• [Exercise text]:

Artificial Intelligence under the lens of 7 artists and 7 technologists

The project run by Rhizome pairing artists with tech luminaries returned to New York for its 14th edition

After a hiatus of 5 years, Seven on Seven (7×7) recently returned to New York for the first time since 2019. Run by Rhizome in collaboration with New Museum, the project – now in its 14th edition – strengthens the link between art and technology by inviting 7 artists and 7 luminaries of science in a 1-day long collaboration. There is only one goal: to create something new (which seems to be an unrealistic expectation in our contemporaneity). For this 2024 edition, the topic addressed couldn’t have been anything but Artificial Intelligence: gathering together creative pairings from across different disciplines – biology, engineering, quantum physics, human-robot interaction on the science side; poetry, acting, performative and visual arts, and even comedy on the artistic side – Rhizome’s initiative aimed to overcome the conceptual rhetoric around AI, on behalf of a more applied approach to its potential.

• [Record excerpts]:

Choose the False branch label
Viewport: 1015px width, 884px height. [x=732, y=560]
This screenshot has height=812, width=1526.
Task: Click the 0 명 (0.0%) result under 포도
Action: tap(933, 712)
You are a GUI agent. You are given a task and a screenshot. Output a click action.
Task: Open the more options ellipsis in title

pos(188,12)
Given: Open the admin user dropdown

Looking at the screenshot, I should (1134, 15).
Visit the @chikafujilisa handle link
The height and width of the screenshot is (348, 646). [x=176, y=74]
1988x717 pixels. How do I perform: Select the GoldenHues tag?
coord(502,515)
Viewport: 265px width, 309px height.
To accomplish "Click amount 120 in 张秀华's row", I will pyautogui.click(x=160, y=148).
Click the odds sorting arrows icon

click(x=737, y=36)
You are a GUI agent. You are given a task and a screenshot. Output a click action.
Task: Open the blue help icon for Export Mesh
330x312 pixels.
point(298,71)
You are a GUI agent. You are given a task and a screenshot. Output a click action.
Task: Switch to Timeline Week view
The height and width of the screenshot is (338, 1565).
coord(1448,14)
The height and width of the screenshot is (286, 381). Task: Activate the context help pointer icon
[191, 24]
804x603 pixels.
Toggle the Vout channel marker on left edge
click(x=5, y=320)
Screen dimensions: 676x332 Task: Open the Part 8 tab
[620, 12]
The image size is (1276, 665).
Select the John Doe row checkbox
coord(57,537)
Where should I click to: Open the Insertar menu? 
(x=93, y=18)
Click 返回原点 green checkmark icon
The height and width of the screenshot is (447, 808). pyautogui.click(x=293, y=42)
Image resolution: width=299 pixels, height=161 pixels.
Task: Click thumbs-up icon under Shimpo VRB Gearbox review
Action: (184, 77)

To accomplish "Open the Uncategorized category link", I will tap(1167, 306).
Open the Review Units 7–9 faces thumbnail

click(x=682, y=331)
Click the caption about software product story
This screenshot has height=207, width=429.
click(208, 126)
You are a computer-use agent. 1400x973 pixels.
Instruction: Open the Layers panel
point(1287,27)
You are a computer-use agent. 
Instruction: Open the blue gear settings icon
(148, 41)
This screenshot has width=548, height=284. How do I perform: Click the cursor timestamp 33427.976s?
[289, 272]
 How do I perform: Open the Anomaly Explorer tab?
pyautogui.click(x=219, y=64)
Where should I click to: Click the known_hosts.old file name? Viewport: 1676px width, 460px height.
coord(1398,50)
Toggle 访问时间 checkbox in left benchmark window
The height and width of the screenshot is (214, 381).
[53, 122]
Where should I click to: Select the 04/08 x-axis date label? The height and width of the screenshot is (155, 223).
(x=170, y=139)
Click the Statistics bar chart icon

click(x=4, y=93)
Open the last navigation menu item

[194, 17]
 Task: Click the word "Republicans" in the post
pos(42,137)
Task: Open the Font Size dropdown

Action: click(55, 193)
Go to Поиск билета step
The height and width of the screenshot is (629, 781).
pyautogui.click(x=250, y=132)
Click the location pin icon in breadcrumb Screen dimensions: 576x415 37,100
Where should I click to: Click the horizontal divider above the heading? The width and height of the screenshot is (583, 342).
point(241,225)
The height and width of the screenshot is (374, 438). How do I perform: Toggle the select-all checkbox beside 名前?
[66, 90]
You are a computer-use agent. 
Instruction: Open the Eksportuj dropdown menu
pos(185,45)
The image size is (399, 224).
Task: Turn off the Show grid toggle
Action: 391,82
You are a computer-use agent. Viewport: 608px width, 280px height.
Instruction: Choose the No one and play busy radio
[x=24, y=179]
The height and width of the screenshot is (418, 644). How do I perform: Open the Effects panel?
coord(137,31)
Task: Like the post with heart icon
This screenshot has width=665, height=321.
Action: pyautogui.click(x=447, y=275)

• [Brief]:
Carry on the article about Rhizome's 2024 Seven on Seven event on Artificial Intelligence, picking up right after its last sentence.

• [Result]:
Neural networks and other AI systems have long been topics of note at 7×7. With these technologies now widely available, 7×7 2024 takes an expansive but critical view of their role in society,” noted Rhizome Co-Executive Director Michael Connor. “The participants look beyond the dreams of apocalypse and the endless drive to extract, and ask, what new kinds of collaborations and entanglements will AI enable?”.

Lynn Hershman Leeson and Eugenia Kuyda in conversation during 7x7 2024 Collaboration Day. Photo by Owley Studios, courtesy of Rhizome

Unveiled to the audience during a public conference at New Museum (NY) on 27th January, the results of these collaborations involved some of the greatest names in the art field. Firstly, the Argentina-born and Berlin-based Tomás Saraceno, whose research is centered on highlighting networks of human-nonhuman interaction, as well as forms on nonhuman knowledge, which finds its best expression in the technology of spiderwebs. Saraceno was paired with Harry Halpin, CEO and co-founder of Nym Technologies – a startup building a decentralized mix network as a “fair web”: a network that is not based on mass surveillance and exploitation of human data extraction, colonized by capitalist industries. Working together, they confronted each other to deepen the role of technology in organizational decision-making for communities facing climate-related conflicts and upheavals.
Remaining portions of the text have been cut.